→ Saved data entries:
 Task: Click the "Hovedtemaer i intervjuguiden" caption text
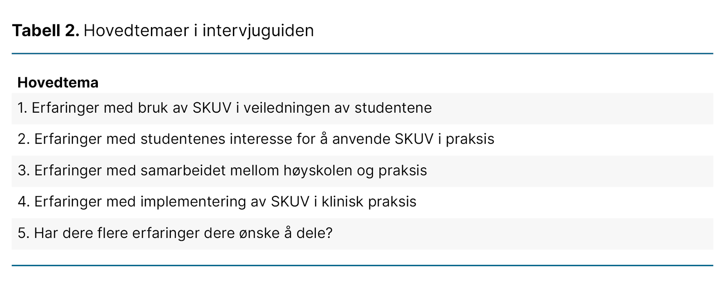click(198, 31)
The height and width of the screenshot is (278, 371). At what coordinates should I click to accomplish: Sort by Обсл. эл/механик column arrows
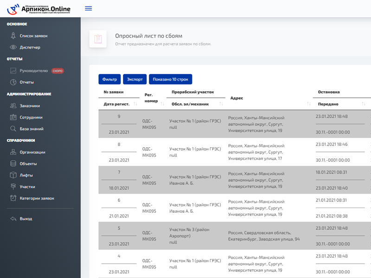[221, 104]
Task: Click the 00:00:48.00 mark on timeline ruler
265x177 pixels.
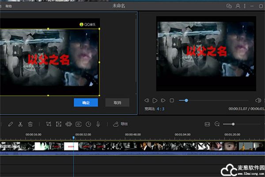Action: pyautogui.click(x=133, y=134)
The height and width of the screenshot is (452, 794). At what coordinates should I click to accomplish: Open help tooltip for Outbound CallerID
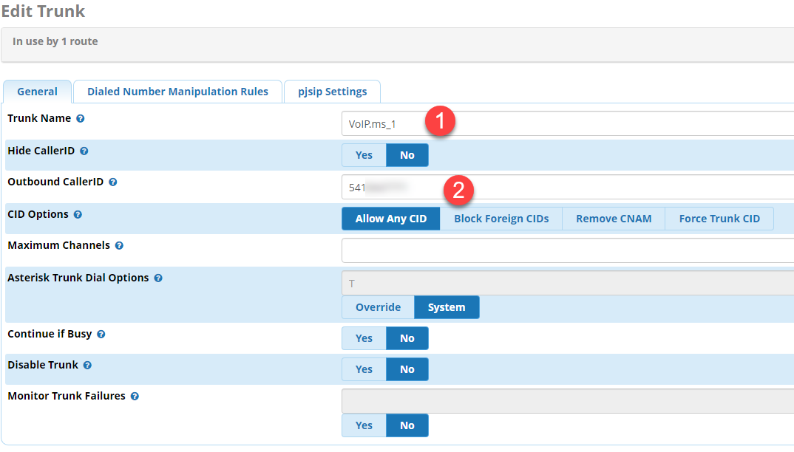(x=113, y=182)
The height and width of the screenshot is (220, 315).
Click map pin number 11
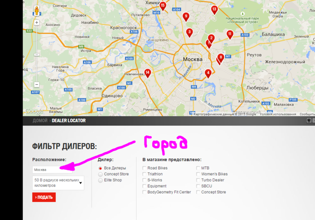[x=230, y=34]
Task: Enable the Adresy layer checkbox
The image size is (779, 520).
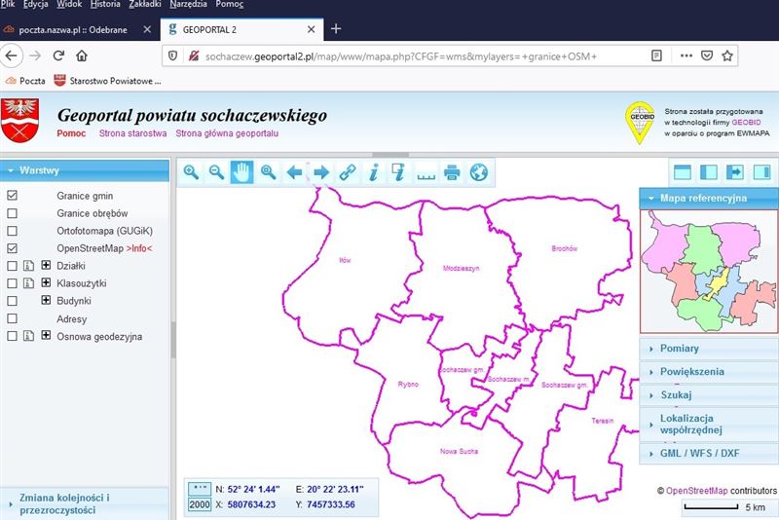Action: tap(13, 318)
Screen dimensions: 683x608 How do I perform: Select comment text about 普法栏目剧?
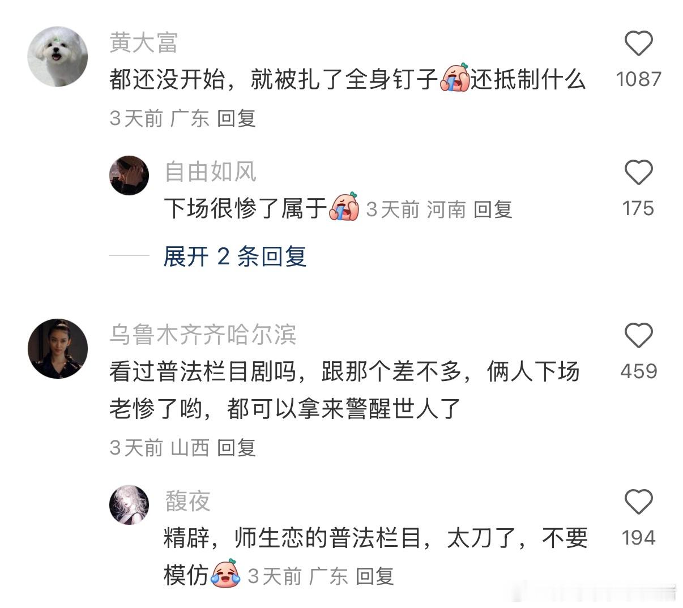344,390

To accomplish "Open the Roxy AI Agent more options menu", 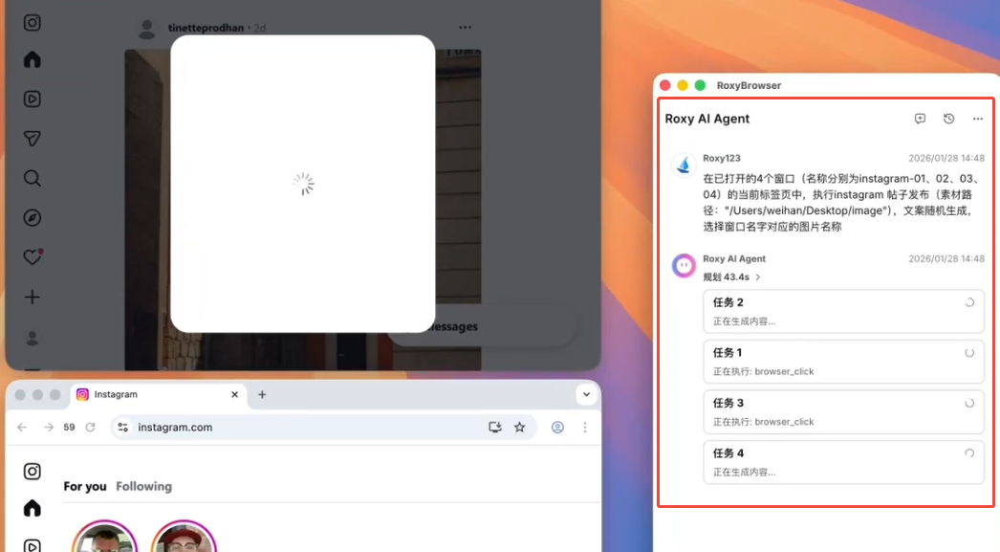I will (977, 119).
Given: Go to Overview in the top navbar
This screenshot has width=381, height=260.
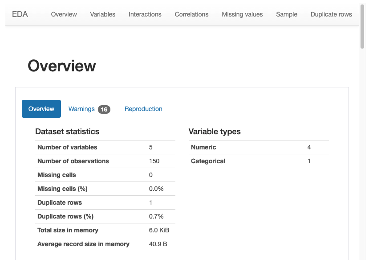Looking at the screenshot, I should point(64,14).
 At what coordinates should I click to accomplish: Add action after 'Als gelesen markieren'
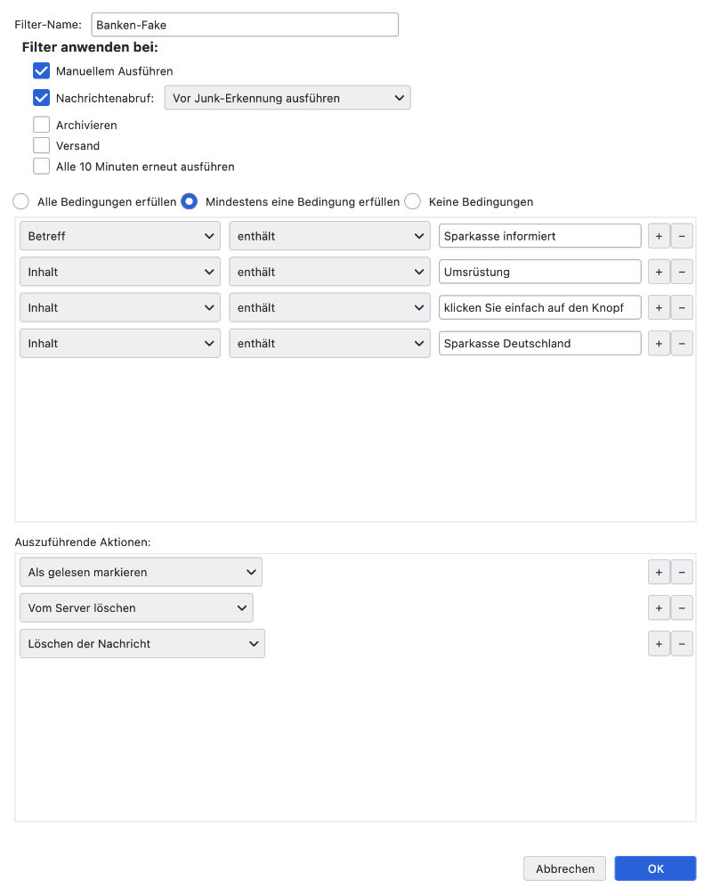[x=659, y=572]
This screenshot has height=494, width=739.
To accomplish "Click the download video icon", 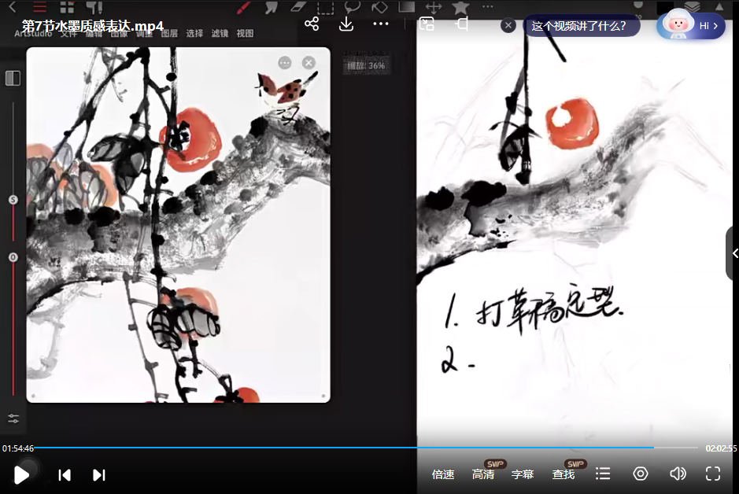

→ Problem requirements: Please retype exactly the lines from the one containing "This screenshot has height=494, width=739." to the last line of the records above, both included, without any pictures.

→ Response to the task:
This screenshot has height=494, width=739.
To accomplish "Click the download video icon", 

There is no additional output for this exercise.